SLC12A6

Molecular Characteristics

KCC3 (K+-Cl- cotransporter) encoded by SLC12A6 mediate electroneutral K+ and Cl- efflux from cells and regulate the intracellular milieu in response to osmotic changes and cell volume. Changes in SLC12A6 gene may lead to dysregulation of Cl- concentrations in neurons and disrupt the neural activity and their response to GABA.

Autosomal recessive disorder (HMSN/ACC):
Mostly predicted loss-of-function variants (nonsense, splice and frameshift) have been associated with the recessive disorder. Two missense variants (p.Gly539Asp, p.Arg207Cys) have been identified in a compound-heterozygous state with a truncating variant or in a homozygous state in patients with HMSN/ACC as well. All heterozygous carrier parents were reported to be healthy.

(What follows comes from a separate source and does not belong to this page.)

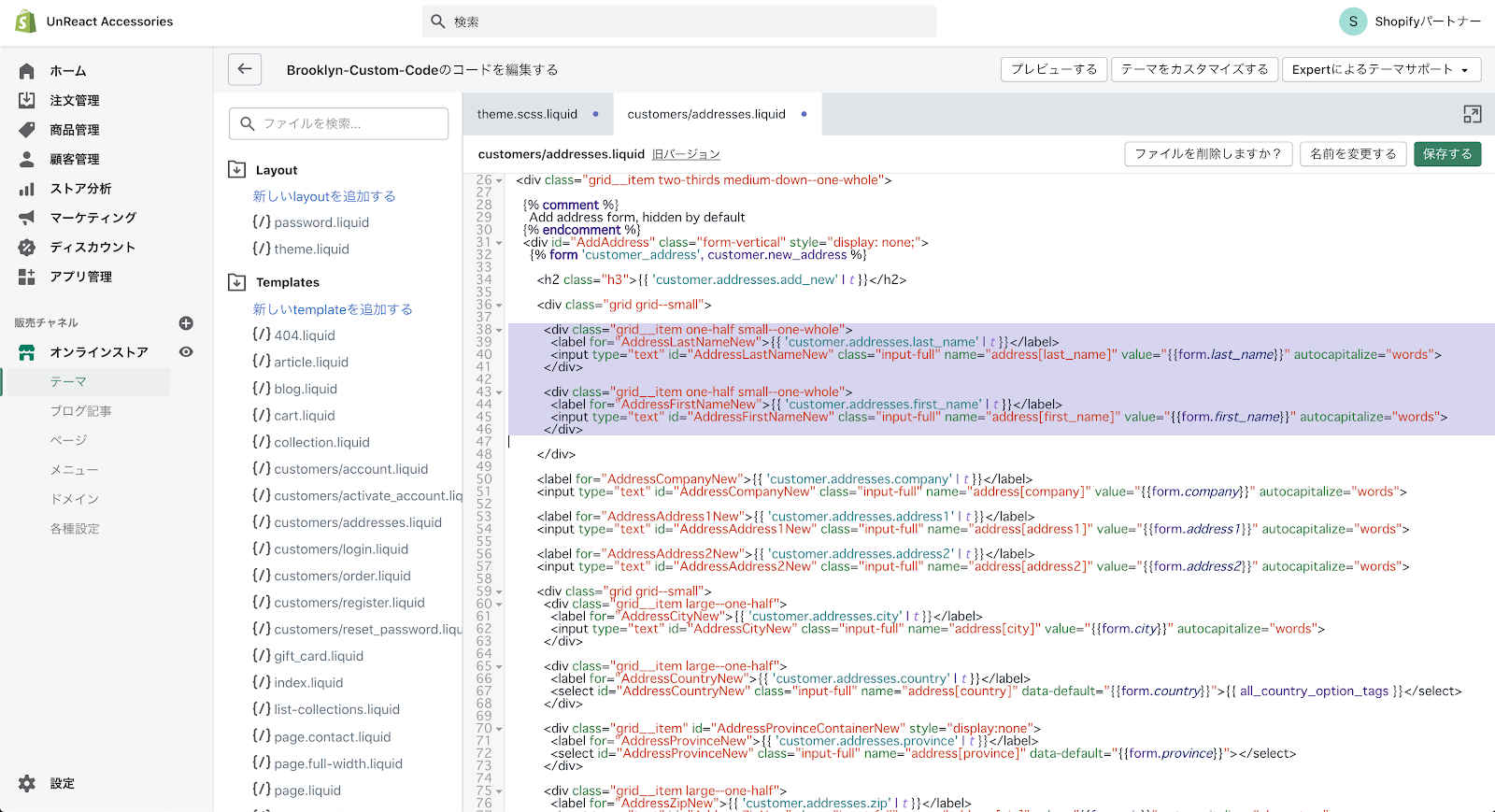
Task: Open Expert theme support dropdown
Action: click(1380, 69)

Autosomal dominant disorder (CMT):
The exact pathophysiologic mechanism for this disorder is yet unclear. So far, only missense variants, including a recurrent missense variant (p.Arg207His) have been associated with the autosomal dominant CMT. Most cases were sporadic where the mutation arose de novo in affected individuals.

Diagnostic testing:
Diagnosis can be made by comprehensive genomic testing (single-gene testing, gene panel, exome sequencing, genome sequencing). Molecular genetic testing excluding other possible genetic causes for HSMN, ACC and CMT should be considered.